─── Working data ───

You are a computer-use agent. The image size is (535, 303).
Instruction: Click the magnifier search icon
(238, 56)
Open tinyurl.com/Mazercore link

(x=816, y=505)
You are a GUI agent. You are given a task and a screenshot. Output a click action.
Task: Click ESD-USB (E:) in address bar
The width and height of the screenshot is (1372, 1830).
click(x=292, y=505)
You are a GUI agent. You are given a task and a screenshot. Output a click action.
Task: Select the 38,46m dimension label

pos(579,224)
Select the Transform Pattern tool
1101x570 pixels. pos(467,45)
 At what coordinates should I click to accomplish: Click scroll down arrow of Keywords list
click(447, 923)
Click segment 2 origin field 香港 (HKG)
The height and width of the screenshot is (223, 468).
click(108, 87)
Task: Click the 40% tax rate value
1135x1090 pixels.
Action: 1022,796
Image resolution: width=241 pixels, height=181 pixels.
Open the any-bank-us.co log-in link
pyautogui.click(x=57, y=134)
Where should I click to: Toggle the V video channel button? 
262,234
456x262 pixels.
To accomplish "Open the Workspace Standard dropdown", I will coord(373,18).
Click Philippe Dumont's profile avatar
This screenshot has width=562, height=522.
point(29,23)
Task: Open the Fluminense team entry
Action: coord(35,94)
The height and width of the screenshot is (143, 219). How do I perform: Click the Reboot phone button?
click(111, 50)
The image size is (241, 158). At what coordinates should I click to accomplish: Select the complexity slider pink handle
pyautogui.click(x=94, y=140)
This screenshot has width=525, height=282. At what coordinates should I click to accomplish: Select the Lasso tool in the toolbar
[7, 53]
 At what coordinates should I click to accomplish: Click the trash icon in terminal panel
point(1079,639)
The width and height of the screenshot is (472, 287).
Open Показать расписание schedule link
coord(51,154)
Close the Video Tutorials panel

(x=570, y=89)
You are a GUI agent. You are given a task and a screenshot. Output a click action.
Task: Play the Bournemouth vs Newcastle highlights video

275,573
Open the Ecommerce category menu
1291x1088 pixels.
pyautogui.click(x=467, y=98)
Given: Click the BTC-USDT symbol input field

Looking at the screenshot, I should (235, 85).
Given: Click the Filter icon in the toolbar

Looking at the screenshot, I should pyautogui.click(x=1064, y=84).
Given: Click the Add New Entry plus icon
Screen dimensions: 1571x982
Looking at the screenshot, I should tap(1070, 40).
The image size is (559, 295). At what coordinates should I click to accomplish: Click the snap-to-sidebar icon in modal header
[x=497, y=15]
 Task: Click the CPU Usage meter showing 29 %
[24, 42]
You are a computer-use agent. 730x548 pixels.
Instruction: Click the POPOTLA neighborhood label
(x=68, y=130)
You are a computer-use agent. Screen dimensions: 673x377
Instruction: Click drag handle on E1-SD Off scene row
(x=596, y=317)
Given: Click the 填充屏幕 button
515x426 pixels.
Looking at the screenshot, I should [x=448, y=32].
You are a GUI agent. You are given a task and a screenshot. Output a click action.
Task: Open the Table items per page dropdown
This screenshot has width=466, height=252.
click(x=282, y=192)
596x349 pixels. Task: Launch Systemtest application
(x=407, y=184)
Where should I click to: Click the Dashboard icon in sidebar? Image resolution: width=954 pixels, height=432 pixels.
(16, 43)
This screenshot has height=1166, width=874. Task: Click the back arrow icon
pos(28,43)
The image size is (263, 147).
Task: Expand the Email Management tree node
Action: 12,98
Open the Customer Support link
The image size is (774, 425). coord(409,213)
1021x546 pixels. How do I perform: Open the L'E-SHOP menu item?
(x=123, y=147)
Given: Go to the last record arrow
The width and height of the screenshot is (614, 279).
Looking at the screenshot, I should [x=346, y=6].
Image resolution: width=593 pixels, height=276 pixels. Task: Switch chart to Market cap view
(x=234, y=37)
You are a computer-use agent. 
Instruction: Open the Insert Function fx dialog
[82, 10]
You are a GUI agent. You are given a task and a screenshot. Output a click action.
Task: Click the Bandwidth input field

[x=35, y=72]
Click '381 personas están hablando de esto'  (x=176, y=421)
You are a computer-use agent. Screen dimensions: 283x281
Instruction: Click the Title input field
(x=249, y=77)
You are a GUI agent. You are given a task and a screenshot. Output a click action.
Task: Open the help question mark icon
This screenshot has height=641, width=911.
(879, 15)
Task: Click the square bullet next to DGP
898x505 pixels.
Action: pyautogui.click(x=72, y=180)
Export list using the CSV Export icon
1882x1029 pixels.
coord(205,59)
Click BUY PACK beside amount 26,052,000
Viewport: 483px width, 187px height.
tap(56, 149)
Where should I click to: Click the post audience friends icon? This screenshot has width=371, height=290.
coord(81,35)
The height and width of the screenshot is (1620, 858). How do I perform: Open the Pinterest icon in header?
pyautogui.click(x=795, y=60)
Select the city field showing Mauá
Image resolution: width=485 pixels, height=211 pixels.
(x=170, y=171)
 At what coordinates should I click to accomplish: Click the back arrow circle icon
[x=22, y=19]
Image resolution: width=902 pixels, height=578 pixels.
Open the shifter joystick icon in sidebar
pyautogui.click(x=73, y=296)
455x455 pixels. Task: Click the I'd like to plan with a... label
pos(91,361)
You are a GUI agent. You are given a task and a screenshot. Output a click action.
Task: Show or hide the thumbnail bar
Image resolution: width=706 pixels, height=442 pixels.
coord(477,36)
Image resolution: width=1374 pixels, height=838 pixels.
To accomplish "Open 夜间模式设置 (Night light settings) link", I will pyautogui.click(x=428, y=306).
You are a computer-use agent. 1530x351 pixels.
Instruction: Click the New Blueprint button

───

Exercise aim: Please write out the items above again, switching each "GUI agent" to "screen agent" and leaving everything else as it is.

Answer below:
You are a computer-use agent. The image size is (535, 303).
Instruction: Click the magnifier search icon
(238, 56)
Open tinyurl.com/Mazercore link

(x=816, y=505)
You are a screen agent. You are given a task and a screenshot. Output a click action.
Task: Click ESD-USB (E:) in address bar
The width and height of the screenshot is (1372, 1830).
click(x=292, y=505)
You are a screen agent. You are given a task and a screenshot. Output a click action.
Task: Select the 38,46m dimension label

pos(579,224)
Select the Transform Pattern tool
1101x570 pixels. pos(467,45)
 At what coordinates should I click to accomplish: Click scroll down arrow of Keywords list
click(447, 923)
Click segment 2 origin field 香港 (HKG)
The height and width of the screenshot is (223, 468).
click(108, 87)
Task: Click the 40% tax rate value
1135x1090 pixels.
Action: 1022,796
Image resolution: width=241 pixels, height=181 pixels.
Open the any-bank-us.co log-in link
pyautogui.click(x=57, y=134)
Where should I click to: Toggle the V video channel button? 
262,234
456x262 pixels.
To accomplish "Open the Workspace Standard dropdown", I will coord(373,18).
Click Philippe Dumont's profile avatar
This screenshot has width=562, height=522.
point(29,23)
Task: Open the Fluminense team entry
Action: coord(35,94)
The height and width of the screenshot is (143, 219). How do I perform: Click the Reboot phone button?
click(111, 50)
The image size is (241, 158). At what coordinates should I click to accomplish: Select the complexity slider pink handle
pyautogui.click(x=94, y=140)
This screenshot has width=525, height=282. At what coordinates should I click to accomplish: Select the Lasso tool in the toolbar
[7, 53]
 At what coordinates should I click to accomplish: Click the trash icon in terminal panel
point(1079,639)
The width and height of the screenshot is (472, 287).
Open Показать расписание schedule link
coord(51,154)
Close the Video Tutorials panel

(x=570, y=89)
You are a screen agent. You are given a task and a screenshot. Output a click action.
Task: Play the Bournemouth vs Newcastle highlights video

275,573
Open the Ecommerce category menu
1291x1088 pixels.
pyautogui.click(x=467, y=98)
Given: Click the BTC-USDT symbol input field

Looking at the screenshot, I should (235, 85).
Given: Click the Filter icon in the toolbar

Looking at the screenshot, I should pyautogui.click(x=1064, y=84).
Given: Click the Add New Entry plus icon
Screen dimensions: 1571x982
Looking at the screenshot, I should tap(1070, 40).
The image size is (559, 295). At what coordinates should I click to accomplish: Click the snap-to-sidebar icon in modal header
[x=497, y=15]
 Task: Click the CPU Usage meter showing 29 %
[24, 42]
You are a computer-use agent. 730x548 pixels.
Instruction: Click the POPOTLA neighborhood label
(x=68, y=130)
You are a computer-use agent. Screen dimensions: 673x377
Instruction: Click drag handle on E1-SD Off scene row
(x=596, y=317)
Given: Click the 填充屏幕 button
515x426 pixels.
Looking at the screenshot, I should [x=448, y=32].
You are a screen agent. You are given a task and a screenshot. Output a click action.
Task: Open the Table items per page dropdown
This screenshot has width=466, height=252.
click(x=282, y=192)
596x349 pixels. Task: Launch Systemtest application
(x=407, y=184)
Where should I click to: Click the Dashboard icon in sidebar? Image resolution: width=954 pixels, height=432 pixels.
(16, 43)
This screenshot has height=1166, width=874. Task: Click the back arrow icon
pos(28,43)
The image size is (263, 147).
Task: Expand the Email Management tree node
Action: 12,98
Open the Customer Support link
The image size is (774, 425). coord(409,213)
1021x546 pixels. How do I perform: Open the L'E-SHOP menu item?
(x=123, y=147)
Given: Go to the last record arrow
The width and height of the screenshot is (614, 279).
Looking at the screenshot, I should [x=346, y=6].
Image resolution: width=593 pixels, height=276 pixels. Task: Switch chart to Market cap view
(x=234, y=37)
You are a computer-use agent. 
Instruction: Open the Insert Function fx dialog
[82, 10]
You are a screen agent. You are given a task and a screenshot. Output a click action.
Task: Click the Bandwidth input field

[x=35, y=72]
Click '381 personas están hablando de esto'  (x=176, y=421)
You are a computer-use agent. Screen dimensions: 283x281
Instruction: Click the Title input field
(x=249, y=77)
You are a screen agent. You are given a task and a screenshot. Output a click action.
Task: Open the help question mark icon
This screenshot has height=641, width=911.
(879, 15)
Task: Click the square bullet next to DGP
898x505 pixels.
Action: pyautogui.click(x=72, y=180)
Export list using the CSV Export icon
1882x1029 pixels.
coord(205,59)
Click BUY PACK beside amount 26,052,000
Viewport: 483px width, 187px height.
tap(56, 149)
Where should I click to: Click the post audience friends icon? This screenshot has width=371, height=290.
coord(81,35)
The height and width of the screenshot is (1620, 858). How do I perform: Open the Pinterest icon in header?
pyautogui.click(x=795, y=60)
Select the city field showing Mauá
Image resolution: width=485 pixels, height=211 pixels.
(x=170, y=171)
 At what coordinates should I click to accomplish: Click the back arrow circle icon
[x=22, y=19]
Image resolution: width=902 pixels, height=578 pixels.
Open the shifter joystick icon in sidebar
pyautogui.click(x=73, y=296)
455x455 pixels. Task: Click the I'd like to plan with a... label
pos(91,361)
You are a screen agent. You are given a task and a screenshot. Output a click action.
Task: Show or hide the thumbnail bar
Image resolution: width=706 pixels, height=442 pixels.
coord(477,36)
Image resolution: width=1374 pixels, height=838 pixels.
To accomplish "Open 夜间模式设置 (Night light settings) link", I will pyautogui.click(x=428, y=306).
You are a computer-use agent. 1530x351 pixels.
Instruction: Click the New Blueprint button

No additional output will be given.